Caristius fasciatus

Scientific classification
- Kingdom: Animalia
- Phylum: Chordata
- Class: Actinopterygii
- Order: Scombriformes
- Family: Caristiidae
- Genus: Caristius
- Species: C. fasciatus
- Binomial name: Caristius fasciatus (Borodin, 1930)
- Synonyms: Caristius groenlandicus Jensen, 1941; Platyberyx groenlandicus (Jensen, 1941); Pteraclis fasciatus Borodin, 1930;

= Caristius fasciatus =

- Genus: Caristius
- Species: fasciatus
- Authority: (Borodin, 1930)
- Synonyms: Caristius groenlandicus Jensen, 1941, Platyberyx groenlandicus (Jensen, 1941), Pteraclis fasciatus Borodin, 1930

Species of fish

Caristius fasciatus, the Greenland manefish, is a species of fish.

== Description ==
This large-eyed round fish is compressed in cross section. It is a pale blue-grey in colour with a few irregular darker bars and a dark, sail-like dorsal fin. The anal fins, like the dorsal fin, are dark, while the caudal and pectoral fins are small and translucent. Their dorsal, pectoral and anal fins have no spines and are made up of only soft rays (31-34, 16-18 and 18-21 rays respectively). The longest recorded individual was 30 cm long.

=== Similar species ===
The Greenland manefish has fewer and larger teeth and fewer vertebrae than Caristius macropus and Caristius meridionalis. It differs from Caristius digitus through the lack of a series of fingerlike papillae inside the opercle (the Greenland manefish has at most one), the short conical pharyngeal teeth (they are elongated in C. digitus), and fewer gill rakers.

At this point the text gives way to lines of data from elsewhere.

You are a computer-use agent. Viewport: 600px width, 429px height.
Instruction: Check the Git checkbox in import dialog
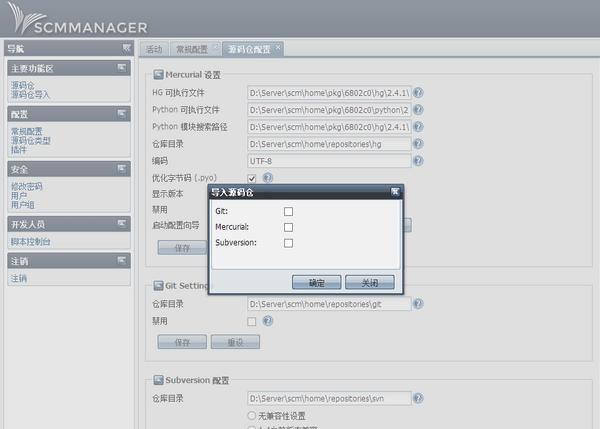(288, 211)
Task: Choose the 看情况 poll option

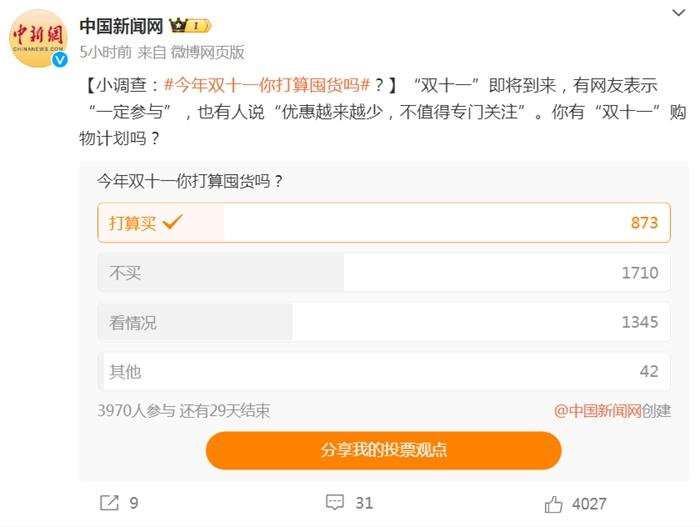Action: pyautogui.click(x=383, y=322)
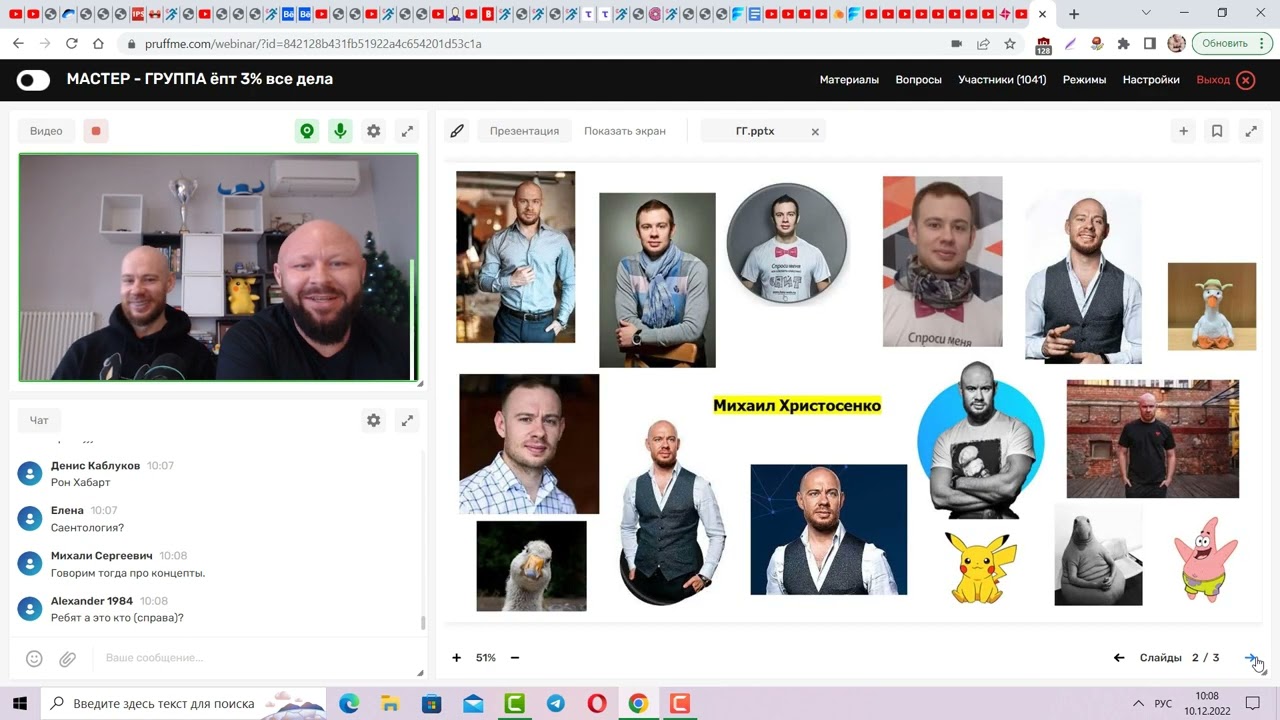Click the bookmark icon above the slide

pos(1217,131)
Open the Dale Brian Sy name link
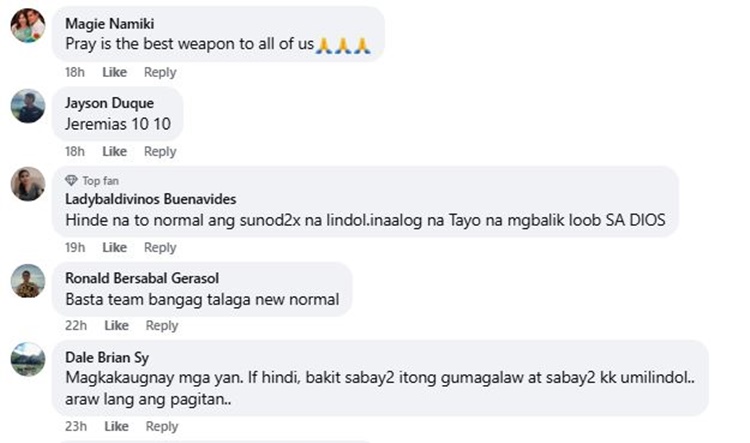The image size is (750, 443). tap(107, 357)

== Distribution and habitat ==
This species is found in the Atlantic, Pacific and Indian oceans. It is known from the oceans around Argentina, Canada, Greenland, Namibia and South Africa. This species is found in the bethypelagic zone at depths of 100-420 m. This species may, however, also rarely be found closer to the coast. In South Africa, for example, it was photographed at a depth of 15 m off Oudekraal.

== Ecology ==
While the diet of these species has not been examined in any detail, it is known to eat pelagic crustaceans, such as plankton. From the capture of females and juveniles, it is believed that spawning occurs on the edges of sub-tropical waters, such as the Sargasso Sea, around the Gulf Stream and off the Azores.